Task objective:
Copy all records exactly, excluding images.

Records for the task Start Marker

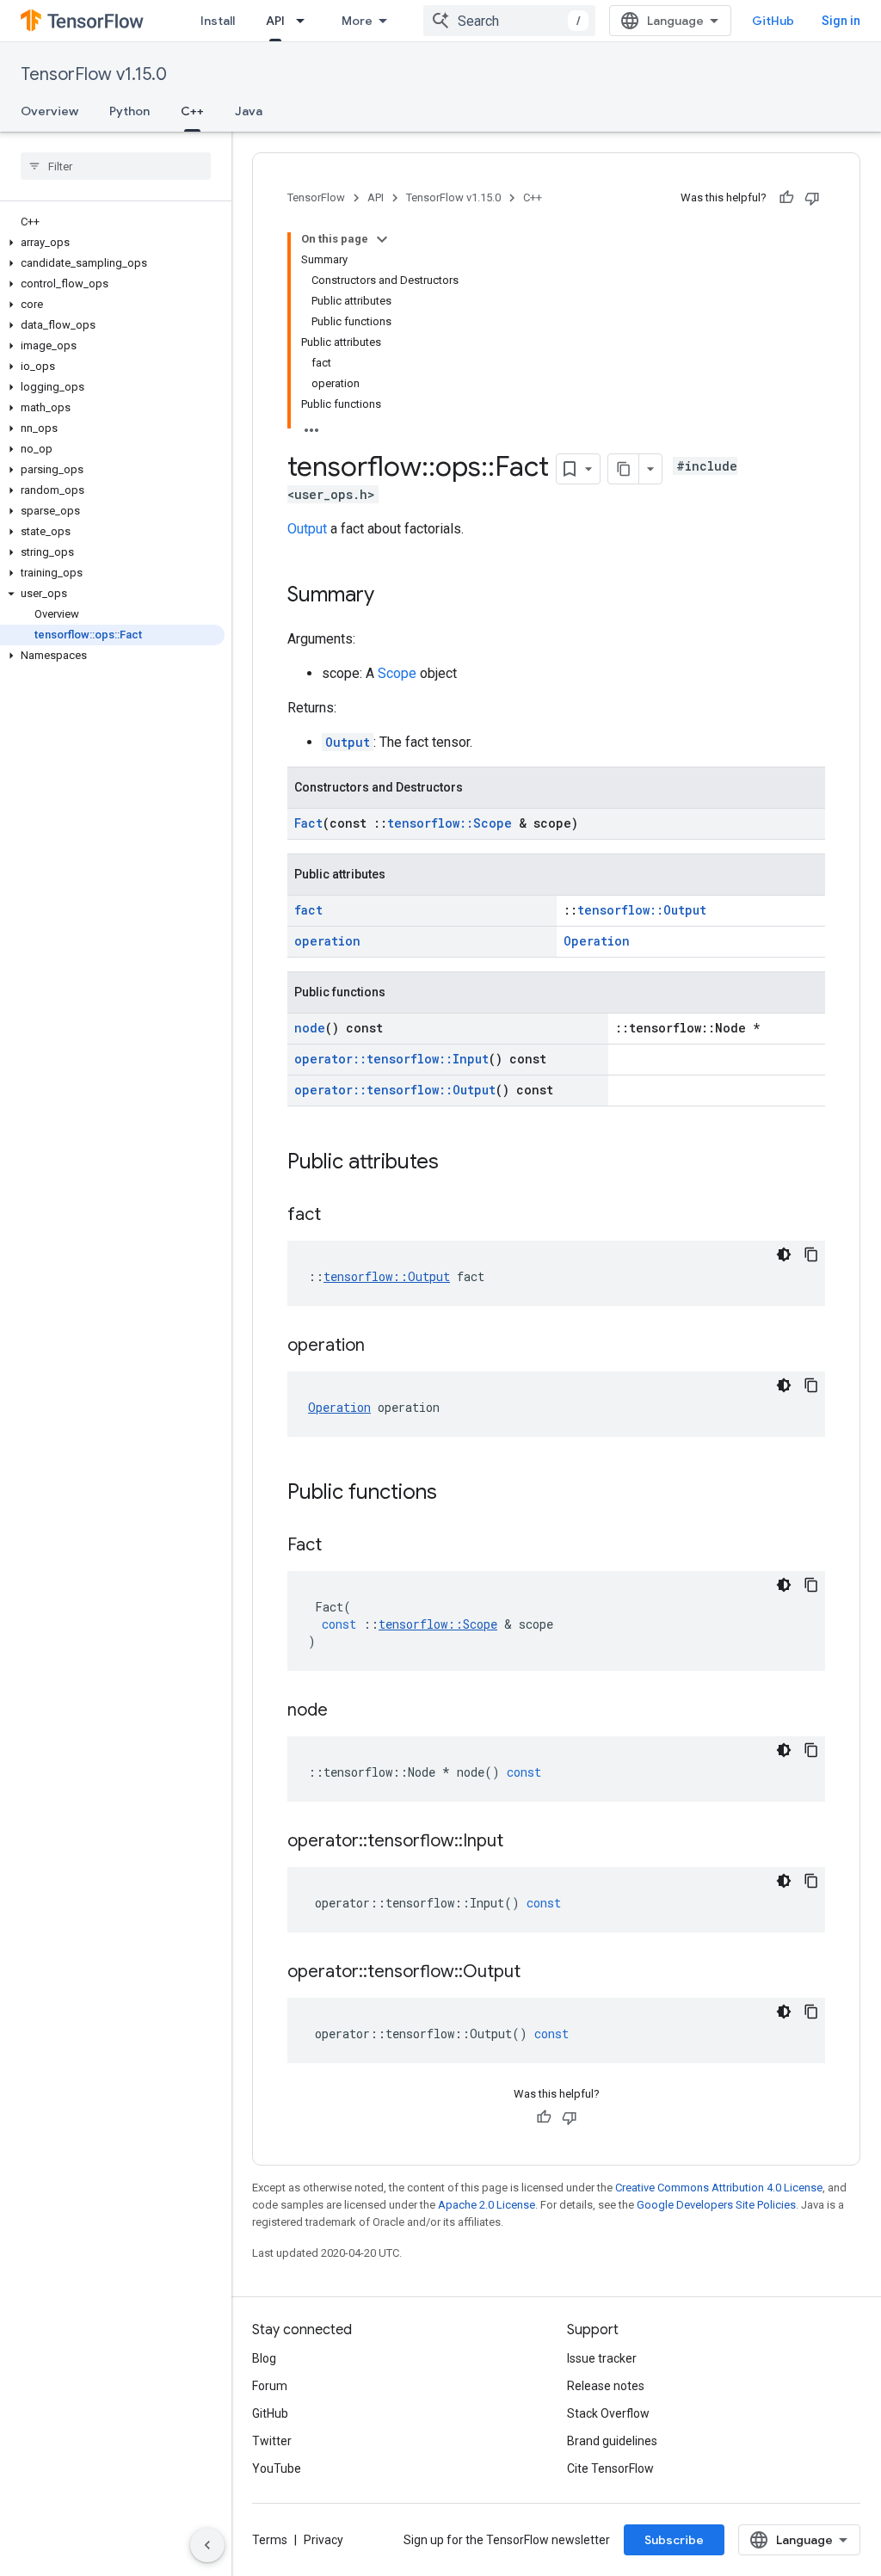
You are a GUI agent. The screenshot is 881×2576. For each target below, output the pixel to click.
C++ (192, 111)
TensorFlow (316, 197)
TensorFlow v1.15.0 (94, 74)
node (309, 1028)
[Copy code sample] (811, 1254)
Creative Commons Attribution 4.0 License (718, 2187)
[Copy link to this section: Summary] (391, 596)
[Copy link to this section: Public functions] (454, 1493)
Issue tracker (602, 2358)
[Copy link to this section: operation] (382, 1346)
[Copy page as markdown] (623, 469)
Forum (269, 2386)
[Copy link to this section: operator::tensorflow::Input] (520, 1842)
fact (308, 910)
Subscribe (674, 2540)
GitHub (773, 20)
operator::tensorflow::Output (395, 1090)
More (357, 20)
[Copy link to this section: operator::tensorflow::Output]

Records for the task End Marker

Answer for this exercise:
You are a GUI agent. The screenshot is 881×2576. For each target below, output the pixel to click.
C++ (192, 111)
TensorFlow (316, 197)
TensorFlow v1.15.0 (94, 74)
node (309, 1028)
[Copy code sample] (811, 1254)
Creative Commons Attribution 4.0 License (718, 2187)
[Copy link to this section: Summary] (391, 596)
[Copy link to this section: Public functions] (454, 1493)
Issue tracker (602, 2358)
[Copy link to this section: operation] (382, 1346)
[Copy page as markdown] (623, 469)
Forum (269, 2386)
[Copy link to this section: operator::tensorflow::Input] (520, 1842)
fact (308, 910)
Subscribe (674, 2540)
GitHub (773, 20)
operator::tensorflow::Output (395, 1090)
More (357, 20)
[Copy link to this section: operator::tensorflow::Output]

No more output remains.